**GOAL OF THE EXERCISE**
Exactly as written, output each record given below.

**SUPPLIED ENTRIES**
--

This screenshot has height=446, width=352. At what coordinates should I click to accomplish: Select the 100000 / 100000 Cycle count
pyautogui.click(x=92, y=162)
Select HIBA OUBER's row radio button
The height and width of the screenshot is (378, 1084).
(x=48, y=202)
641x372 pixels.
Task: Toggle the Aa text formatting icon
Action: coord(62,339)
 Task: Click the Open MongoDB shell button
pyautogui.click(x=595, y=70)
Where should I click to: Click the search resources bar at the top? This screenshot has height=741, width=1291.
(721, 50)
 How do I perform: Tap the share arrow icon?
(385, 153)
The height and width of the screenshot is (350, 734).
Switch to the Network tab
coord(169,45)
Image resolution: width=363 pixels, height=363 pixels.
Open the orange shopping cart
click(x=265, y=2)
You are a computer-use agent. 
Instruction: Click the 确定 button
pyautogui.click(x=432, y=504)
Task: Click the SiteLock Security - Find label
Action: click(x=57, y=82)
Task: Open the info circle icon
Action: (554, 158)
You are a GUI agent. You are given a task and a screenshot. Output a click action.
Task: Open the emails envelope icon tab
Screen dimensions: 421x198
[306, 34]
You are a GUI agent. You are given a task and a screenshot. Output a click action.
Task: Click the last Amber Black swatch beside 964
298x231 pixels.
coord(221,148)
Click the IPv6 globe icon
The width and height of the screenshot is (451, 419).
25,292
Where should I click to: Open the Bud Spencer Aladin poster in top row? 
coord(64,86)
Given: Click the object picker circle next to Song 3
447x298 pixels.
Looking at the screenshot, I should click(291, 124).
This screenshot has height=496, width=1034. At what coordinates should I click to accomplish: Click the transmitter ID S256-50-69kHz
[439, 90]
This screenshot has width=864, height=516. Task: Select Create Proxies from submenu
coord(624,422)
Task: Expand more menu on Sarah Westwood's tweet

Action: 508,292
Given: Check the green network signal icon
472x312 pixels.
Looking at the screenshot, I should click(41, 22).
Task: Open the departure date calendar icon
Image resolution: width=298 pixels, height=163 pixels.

--

**EXERCISE SOLUTION**
This screenshot has height=446, width=352. At what coordinates should I click to accomplish: Select the 100000 / 100000 Cycle count
pyautogui.click(x=92, y=162)
Select HIBA OUBER's row radio button
The height and width of the screenshot is (378, 1084).
(x=48, y=202)
641x372 pixels.
Task: Toggle the Aa text formatting icon
Action: coord(62,339)
 Task: Click the Open MongoDB shell button
pyautogui.click(x=595, y=70)
Where should I click to: Click the search resources bar at the top? This screenshot has height=741, width=1291.
(721, 50)
 How do I perform: Tap the share arrow icon?
(385, 153)
The height and width of the screenshot is (350, 734).
Switch to the Network tab
coord(169,45)
Image resolution: width=363 pixels, height=363 pixels.
Open the orange shopping cart
click(x=265, y=2)
You are a computer-use agent. 
Instruction: Click the 确定 button
pyautogui.click(x=432, y=504)
Task: Click the SiteLock Security - Find label
Action: click(x=57, y=82)
Task: Open the info circle icon
Action: (554, 158)
You are a GUI agent. You are given a task and a screenshot. Output a click action.
Task: Open the emails envelope icon tab
Screen dimensions: 421x198
[306, 34]
You are a GUI agent. You are given a task and a screenshot. Output a click action.
Task: Click the last Amber Black swatch beside 964
298x231 pixels.
coord(221,148)
Click the IPv6 globe icon
The width and height of the screenshot is (451, 419).
25,292
Where should I click to: Open the Bud Spencer Aladin poster in top row? 
coord(64,86)
Given: Click the object picker circle next to Song 3
447x298 pixels.
Looking at the screenshot, I should click(291, 124).
This screenshot has height=496, width=1034. At what coordinates should I click to accomplish: Click the transmitter ID S256-50-69kHz
[439, 90]
This screenshot has width=864, height=516. Task: Select Create Proxies from submenu
coord(624,422)
Task: Expand more menu on Sarah Westwood's tweet

Action: 508,292
Given: Check the green network signal icon
472x312 pixels.
Looking at the screenshot, I should click(41, 22).
Task: Open the departure date calendar icon
Image resolution: width=298 pixels, height=163 pixels.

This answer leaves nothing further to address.